Task statement | Pull each line holding "agent" out of the entries below.

Record excerpts |
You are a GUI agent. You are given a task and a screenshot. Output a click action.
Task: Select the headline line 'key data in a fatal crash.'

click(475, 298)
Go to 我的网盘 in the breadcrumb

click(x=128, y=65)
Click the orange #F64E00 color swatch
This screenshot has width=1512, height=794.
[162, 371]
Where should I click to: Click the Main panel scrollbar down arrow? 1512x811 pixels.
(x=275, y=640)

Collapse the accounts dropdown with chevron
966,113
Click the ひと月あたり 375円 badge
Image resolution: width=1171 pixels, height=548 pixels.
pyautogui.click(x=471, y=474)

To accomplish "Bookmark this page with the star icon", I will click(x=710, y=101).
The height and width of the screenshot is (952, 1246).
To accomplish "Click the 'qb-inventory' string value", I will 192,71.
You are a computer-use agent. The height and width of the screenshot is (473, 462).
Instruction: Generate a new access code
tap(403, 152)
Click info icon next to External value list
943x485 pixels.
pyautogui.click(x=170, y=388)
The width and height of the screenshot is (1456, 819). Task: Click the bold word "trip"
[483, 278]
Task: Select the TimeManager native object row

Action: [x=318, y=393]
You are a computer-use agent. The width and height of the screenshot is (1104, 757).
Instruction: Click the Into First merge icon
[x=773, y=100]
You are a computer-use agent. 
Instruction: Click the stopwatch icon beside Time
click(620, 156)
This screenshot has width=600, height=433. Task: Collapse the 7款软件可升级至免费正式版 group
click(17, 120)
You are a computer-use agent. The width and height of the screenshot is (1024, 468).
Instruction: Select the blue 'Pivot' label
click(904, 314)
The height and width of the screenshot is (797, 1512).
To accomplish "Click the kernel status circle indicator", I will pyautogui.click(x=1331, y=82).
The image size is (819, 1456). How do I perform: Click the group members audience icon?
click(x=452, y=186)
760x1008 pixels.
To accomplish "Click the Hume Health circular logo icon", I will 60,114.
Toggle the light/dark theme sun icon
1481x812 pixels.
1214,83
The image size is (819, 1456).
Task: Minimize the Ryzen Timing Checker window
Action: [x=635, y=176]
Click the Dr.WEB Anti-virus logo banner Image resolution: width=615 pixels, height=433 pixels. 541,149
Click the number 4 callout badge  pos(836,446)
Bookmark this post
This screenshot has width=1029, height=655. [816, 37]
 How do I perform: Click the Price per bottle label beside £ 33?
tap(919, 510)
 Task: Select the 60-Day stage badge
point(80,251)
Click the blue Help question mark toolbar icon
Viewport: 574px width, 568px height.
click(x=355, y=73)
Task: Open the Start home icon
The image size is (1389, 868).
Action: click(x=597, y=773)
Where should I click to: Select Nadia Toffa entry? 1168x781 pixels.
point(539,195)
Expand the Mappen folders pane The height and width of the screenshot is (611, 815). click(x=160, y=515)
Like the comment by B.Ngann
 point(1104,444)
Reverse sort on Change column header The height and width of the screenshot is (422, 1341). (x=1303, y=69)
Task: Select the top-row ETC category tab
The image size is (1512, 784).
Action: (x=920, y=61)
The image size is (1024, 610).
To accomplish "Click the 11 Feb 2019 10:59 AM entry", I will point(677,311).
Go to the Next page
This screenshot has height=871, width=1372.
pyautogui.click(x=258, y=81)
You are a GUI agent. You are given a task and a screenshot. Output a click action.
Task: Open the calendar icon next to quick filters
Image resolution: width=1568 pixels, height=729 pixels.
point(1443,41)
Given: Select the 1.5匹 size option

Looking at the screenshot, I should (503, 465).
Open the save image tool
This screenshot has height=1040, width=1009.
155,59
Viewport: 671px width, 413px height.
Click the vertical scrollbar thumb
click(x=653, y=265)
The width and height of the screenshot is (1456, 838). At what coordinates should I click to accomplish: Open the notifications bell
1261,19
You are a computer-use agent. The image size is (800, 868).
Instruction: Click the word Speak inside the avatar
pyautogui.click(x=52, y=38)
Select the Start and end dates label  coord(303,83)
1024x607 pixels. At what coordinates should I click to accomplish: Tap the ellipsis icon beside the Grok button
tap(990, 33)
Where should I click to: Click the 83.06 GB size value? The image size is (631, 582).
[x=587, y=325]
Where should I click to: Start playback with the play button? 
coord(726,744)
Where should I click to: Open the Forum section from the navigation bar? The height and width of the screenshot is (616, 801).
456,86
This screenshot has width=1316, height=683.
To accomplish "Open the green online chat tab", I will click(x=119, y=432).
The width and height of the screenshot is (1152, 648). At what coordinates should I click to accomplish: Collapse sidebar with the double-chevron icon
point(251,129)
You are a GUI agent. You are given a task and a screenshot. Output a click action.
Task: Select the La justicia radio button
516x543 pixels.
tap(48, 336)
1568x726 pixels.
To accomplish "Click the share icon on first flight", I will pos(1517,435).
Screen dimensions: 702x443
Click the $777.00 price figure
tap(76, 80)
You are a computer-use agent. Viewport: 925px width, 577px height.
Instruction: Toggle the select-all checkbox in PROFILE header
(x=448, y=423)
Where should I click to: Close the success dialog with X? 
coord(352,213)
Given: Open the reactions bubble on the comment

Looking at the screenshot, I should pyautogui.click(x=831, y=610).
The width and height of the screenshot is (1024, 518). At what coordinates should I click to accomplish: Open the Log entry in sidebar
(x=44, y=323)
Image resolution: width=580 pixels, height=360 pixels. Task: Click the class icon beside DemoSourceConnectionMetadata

Result |
You are a GUI agent. You are given a task and a screenshot. Output a click action.
You are a computer-use agent. The height and width of the screenshot is (473, 462).
You are a computer-use agent. The width and height of the screenshot is (1104, 757).
You are a computer-use agent. 
You are a computer-use agent. The width and height of the screenshot is (1024, 468).
You are a GUI agent. You are given a task and a screenshot. Output a click action.
You are a computer-use agent. The image size is (800, 868).
You are a GUI agent. You are given a task and a screenshot. Output a click action.
You are a computer-use agent. Viewport: 925px width, 577px height.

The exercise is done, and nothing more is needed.